[Pointing data for screenshots and pages]

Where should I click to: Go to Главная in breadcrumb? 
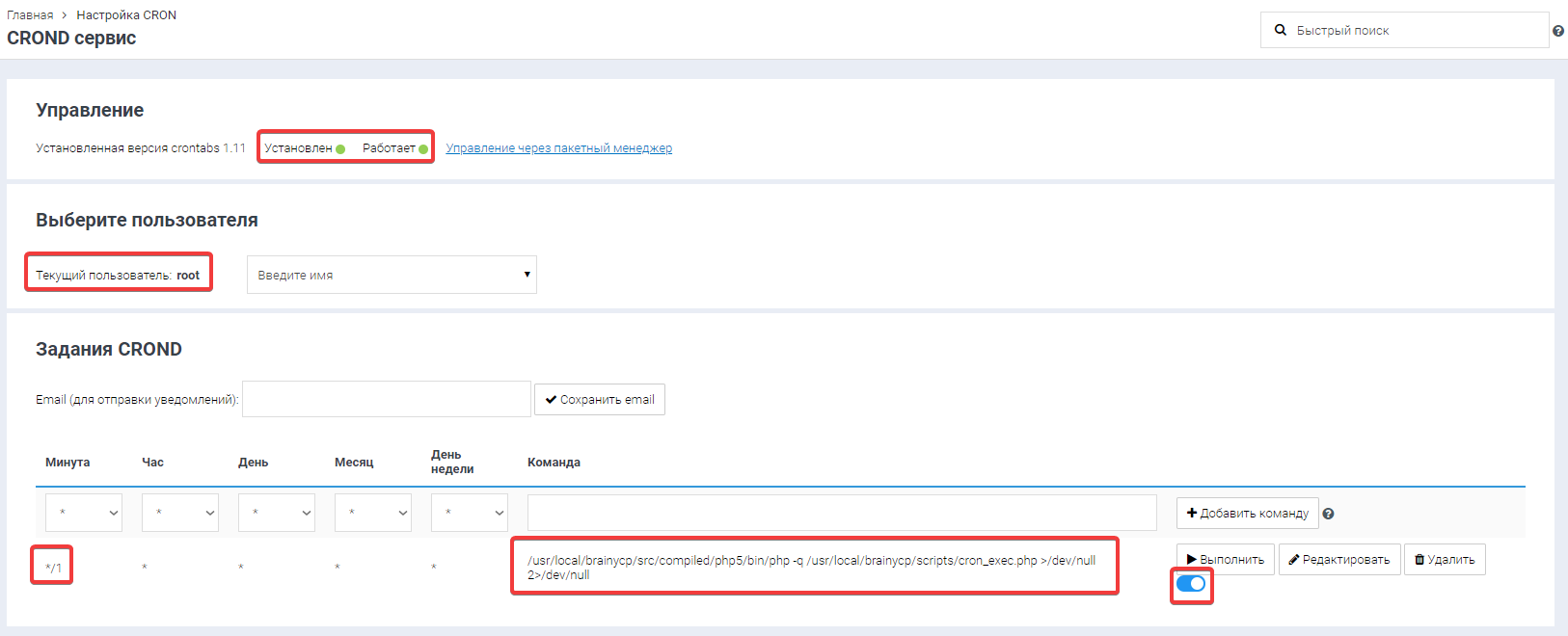pos(30,15)
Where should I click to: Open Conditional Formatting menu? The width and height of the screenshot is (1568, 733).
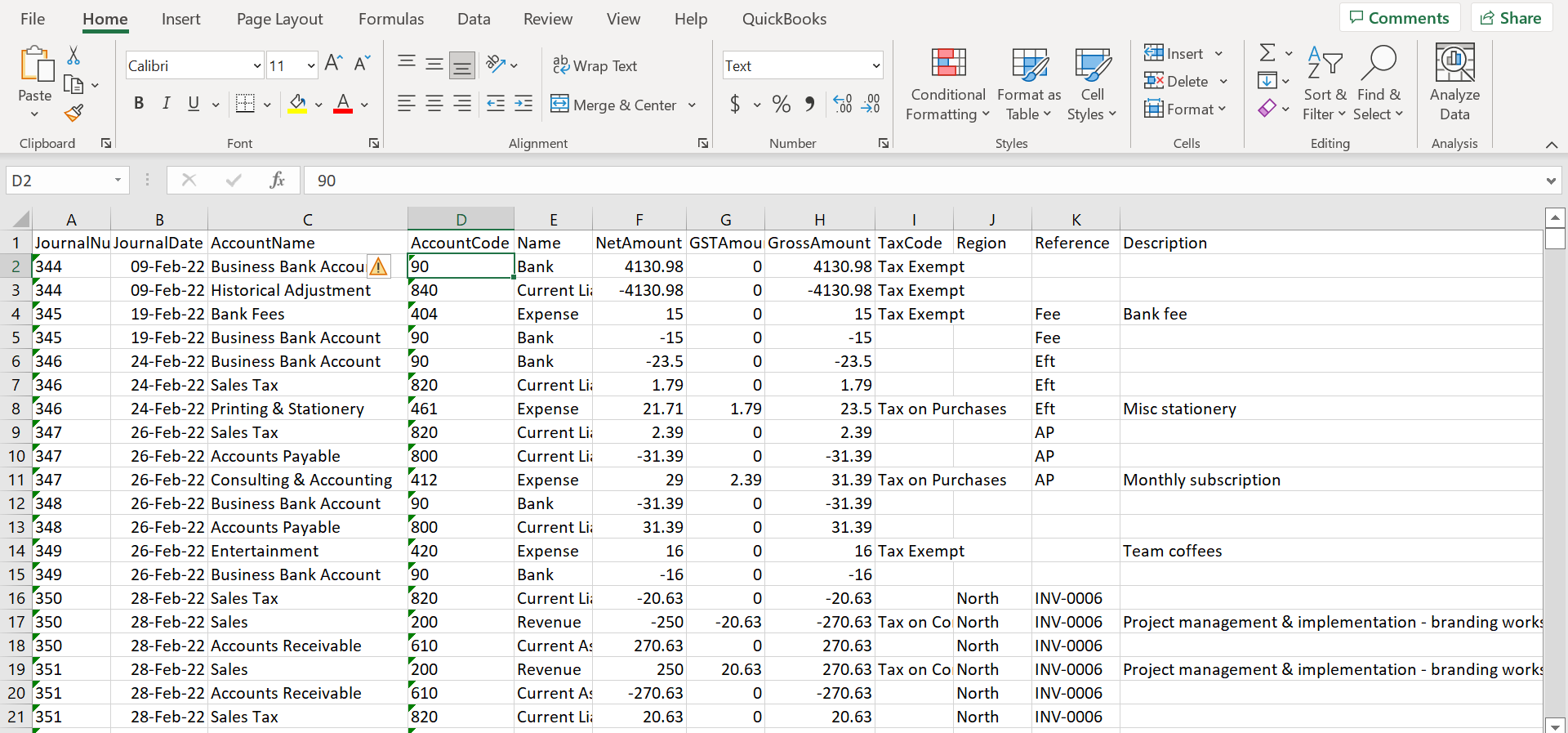pyautogui.click(x=947, y=84)
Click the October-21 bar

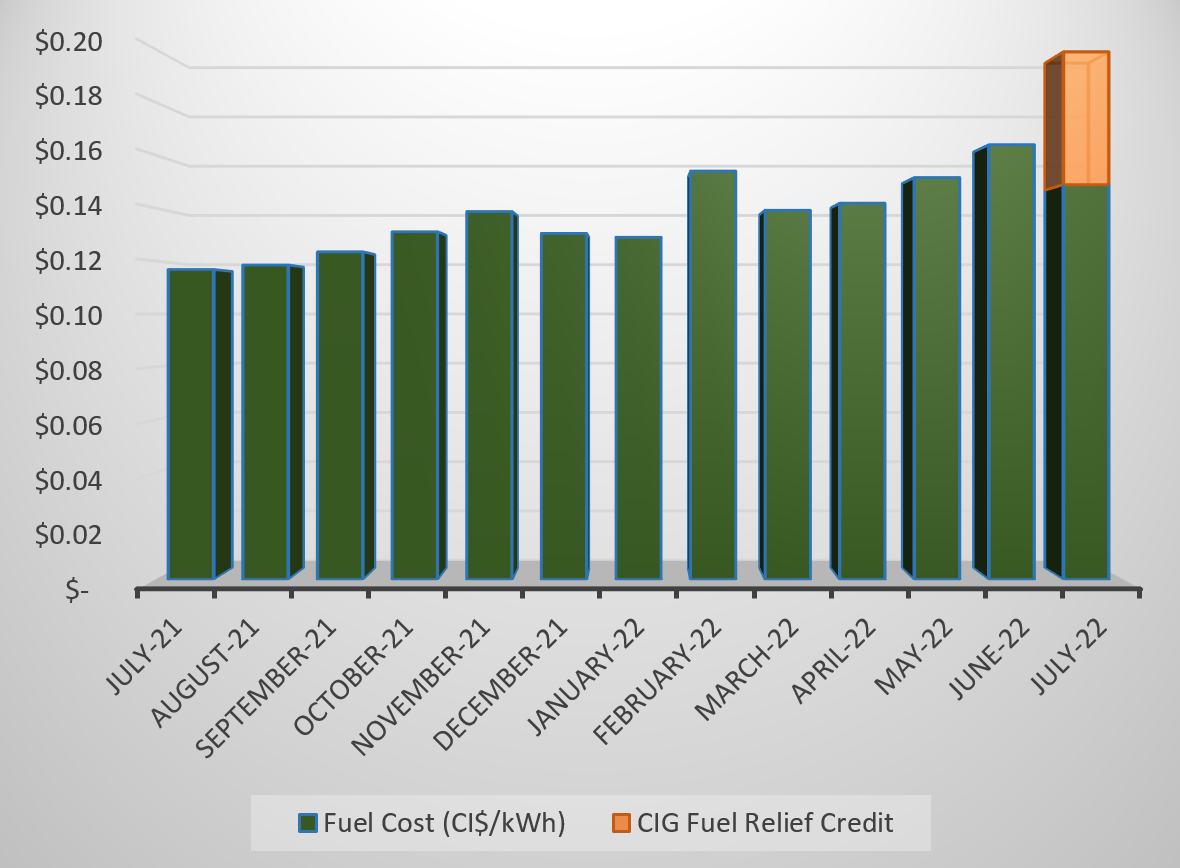click(414, 406)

# Exercise task:
Can you turn the data above into a numbered list with one line per item? Skip the blank lines and leave out the pictures.

# Task result:
1. Where should I click to: Go to Главная in breadcrumb? 
2. pos(30,15)
3. Where should I click to: Open Conditional Formatting menu? The width and height of the screenshot is (1568, 733).
4. pyautogui.click(x=947, y=84)
5. Click the October-21 bar
6. click(414, 406)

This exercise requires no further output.